I am writing a Julia function which implements some of the functionality of
the LAPACK function TPQRT, but my version stops before computing the block
reflectors. In my function, I make several calls to gemv! and ger! from
Base.LinAlg.BLAS. Each of these calls seems to generate extra overhead of
440 bytes according to the output of --track-allocation, and since each of
those functions gets called several times within a function that also gets
called many times, the extra allocations blow up and I end up spending a
large chunk of time in garbage collection. Is it normal for each function
call to dynamically allocate so much space? Here is the function in
question:
function tpqrf!( A::StridedMatrix{Float64}, B::StridedMatrix{Float64},
tau::StridedVector{Float64}, work::Vector{Float64} )
m,n = size(B)
for j = 1:n
# Construct Householder reflector
A[j,j], tau[j] = larfg!(A[j,j], sub(B, :, j), tau[j])

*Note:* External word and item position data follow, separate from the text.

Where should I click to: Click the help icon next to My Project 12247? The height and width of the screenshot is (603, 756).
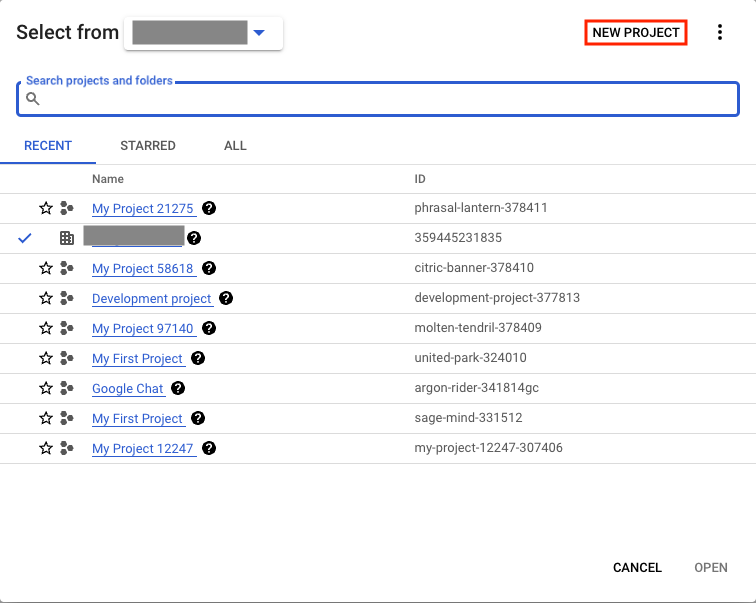(208, 449)
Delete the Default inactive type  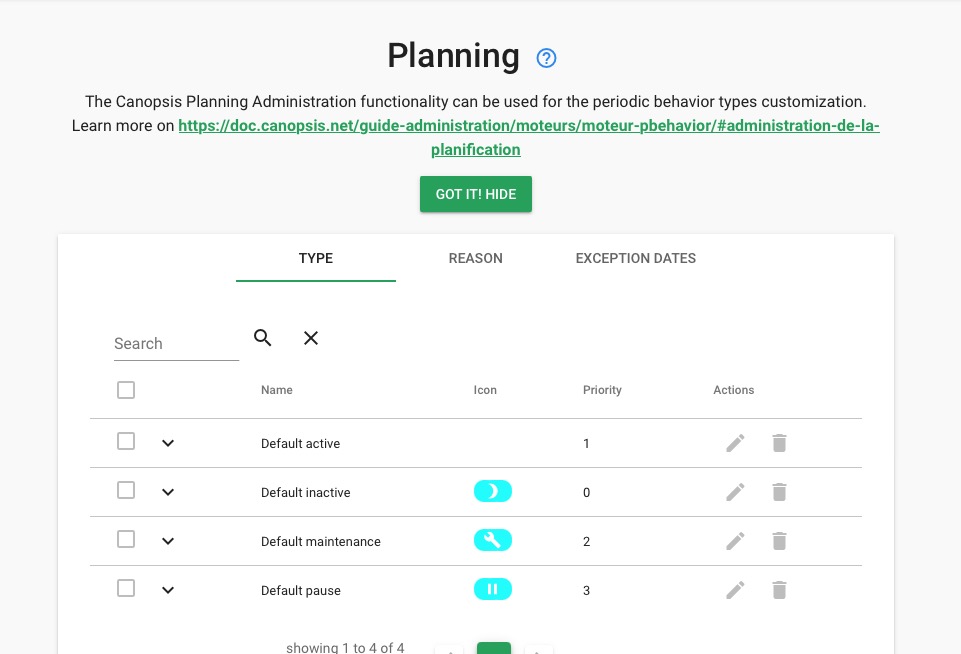(779, 491)
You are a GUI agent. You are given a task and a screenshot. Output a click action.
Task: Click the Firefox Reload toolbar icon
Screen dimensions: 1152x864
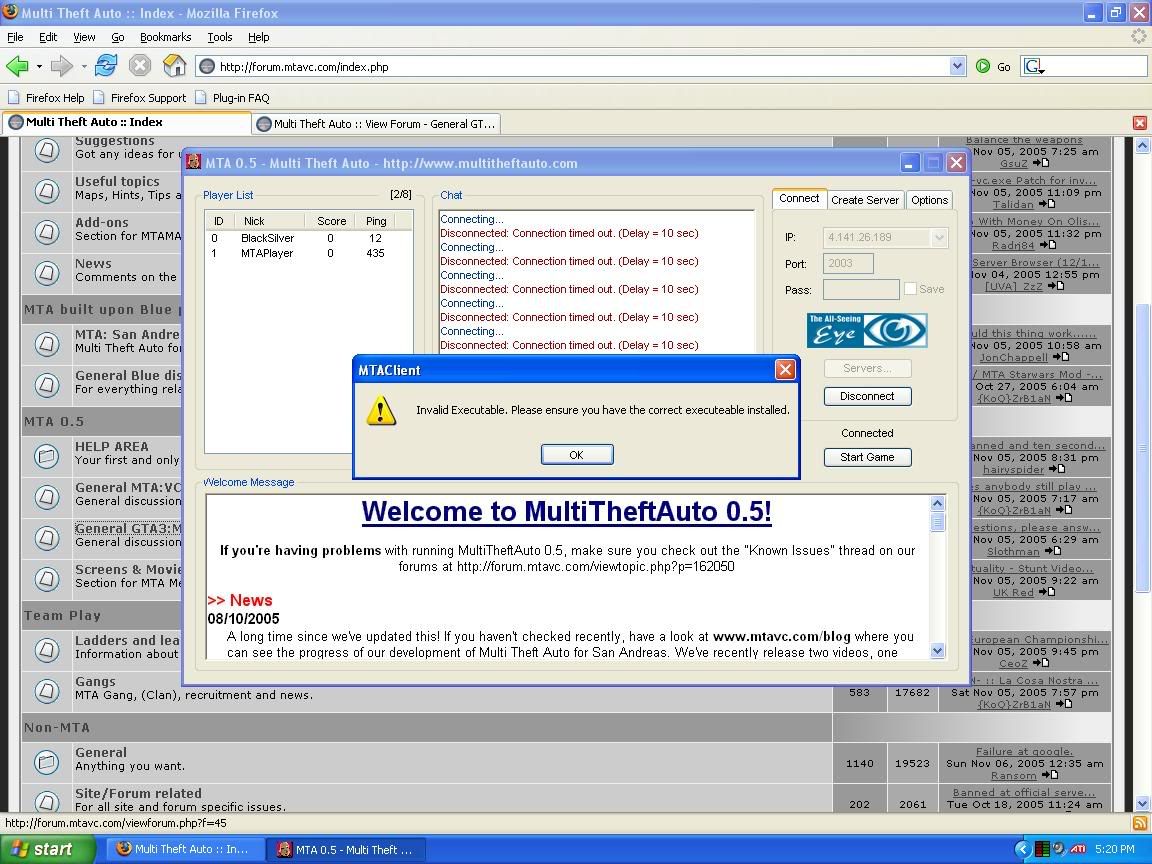point(106,66)
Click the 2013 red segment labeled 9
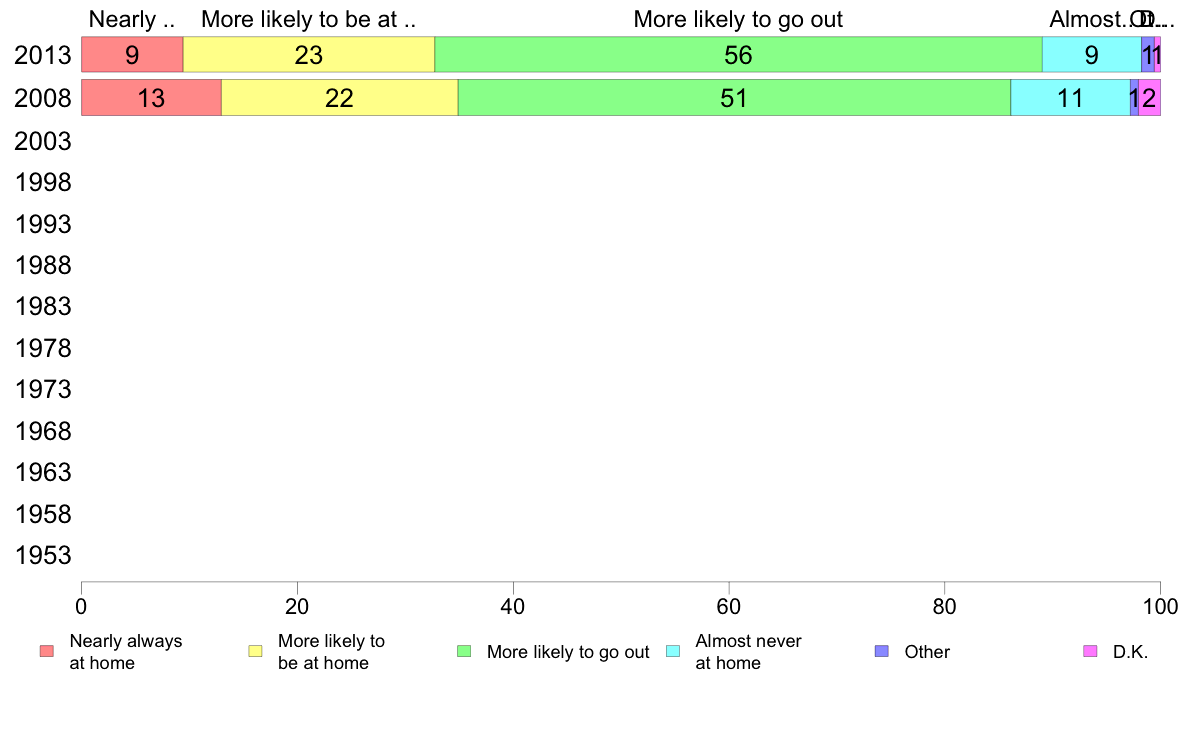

# Apply reflector to remainder
for i = j+1:n
work[i] = A[j,i]
end
Base.LinAlg.BLAS.gemv!('T', 1.0, sub(B,:,j+1:n), sub(B,:,j), 1.0,
sub(work,j+1:n))
for k = j+1:n
A[j,k] = A[j,k] - tau[j]*work[k]
end
Base.LinAlg.BLAS.ger!(-tau[j], sub(B,:,j), sub(work,j+1:n),
sub(B,:,j+1:n))
end
end
Thanks,
Aaron